Tuesday, 24 March 2009

Tip of the Day: Easily Get Audio from DVD .VOB Files

Notice: This tip should work for both Debian and Ubuntu, except for the way of installing mplayer which differs (in Ubuntu you should use Medibuntu, while in Debian you have the debian-multimedia.org repositories).

This is usually useful when you only need some audio recording from a live performance DVD or some other recording of some kind. If you have a DVD image and you need to mount it, you can do so by typing as root:

mkdir /mnt/iso0
mount -o loop /path/to/dvd/image.iso /mnt/iso0

You can choose any empty directory for mounting the image, in the above example I chose /mnt/iso0. It's also a good idea to eventually concatenate the VOB files you want to extract audio from, e.g.:

cat /mnt/iso0/VIDEO_TS/VTS_01_[1-3].VOB > ~/my_vob.vob

This will concatenate files VTS_01_1.VOB, VTS_01_2.VOB and VTS_01_1.VOB into one single VOB file, my_vob.vob, inside the home directory.
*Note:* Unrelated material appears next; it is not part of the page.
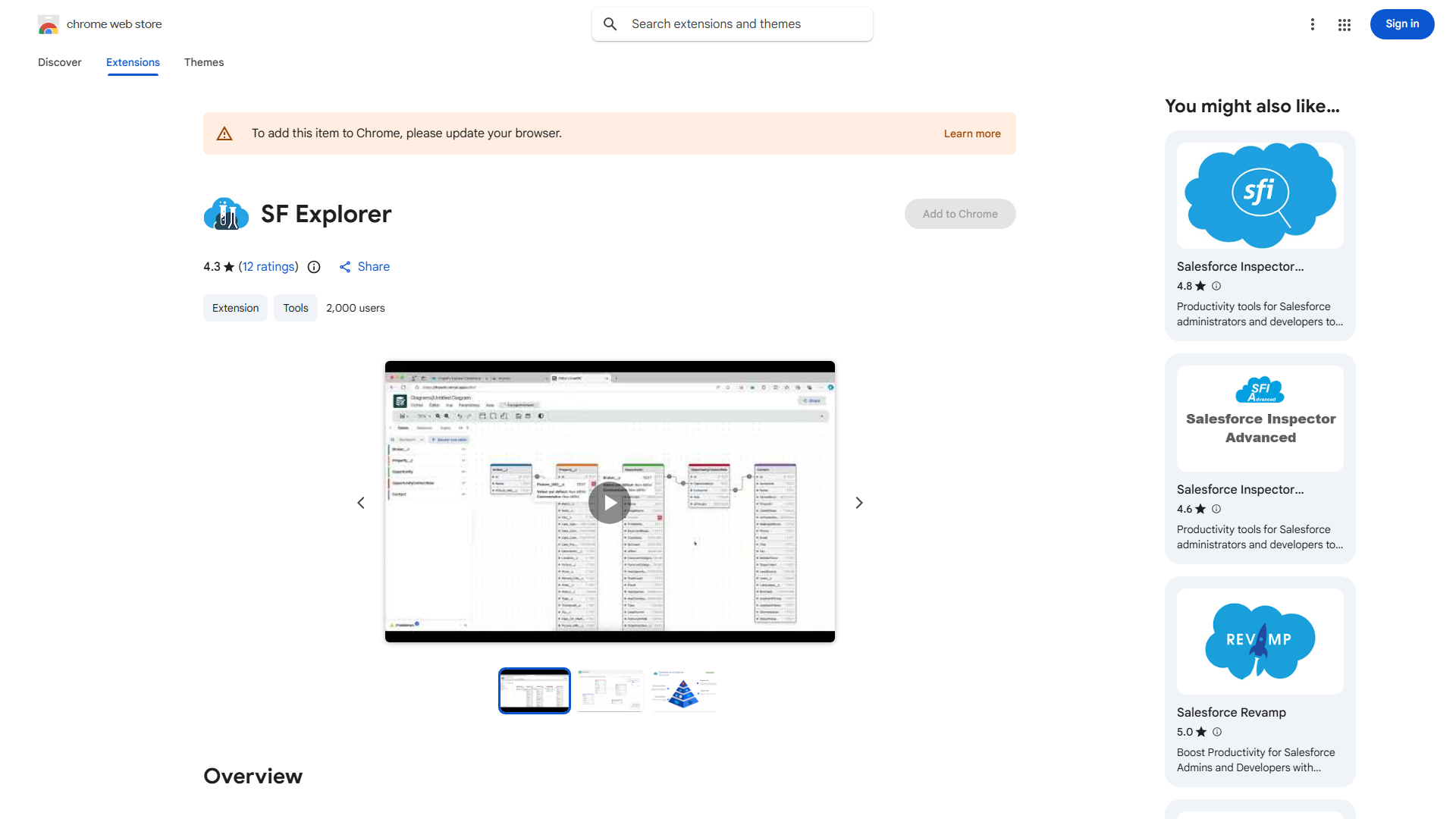The height and width of the screenshot is (819, 1456).
Task: Open the Discover section
Action: 59,62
The same can be accomplished using, for example:

cd /mnt/iso0/VIDEO_TS/
cat VTS_01_1.VOB VTS_01_2.VOB VTS_01_3.VOB > ~/my_vob.vob

Next, install mplayer (read here for instructions to get it from debian-multimedia.org repositories - after adding it, type as root apt-get install mplayer) and issue the following command inside the directory where the my_vob.vob file is located:

mplayer my_vob.vob -aid ${AID} -dumpaudio -dumpfile my_audio.ac3

Notice that you will have to replace ${AID} with a number corresponding to the audio channel, for VOB + AC3 that number is between 128-159. So our command should look like this:

mplayer my_vob.vob -aid 128 -dumpaudio -dumpfile my_audio.ac3

And there you go, the extracted audio file is my_audio.ac3.

1 comment:

grateful Mike said...

AAGHHH I am so, so thankful for this post! I've been struggling for some time to rip audio from my DVDs, and this little command finally did it for me! I'd fiddled with all kinds of software, and I was even about to jump into Windows when I found this. Thank you!

also, for any wondering, I used 128 for the channel number. I'm not experienced enough to know what the other numbers/channels might do, but 128 worked for me.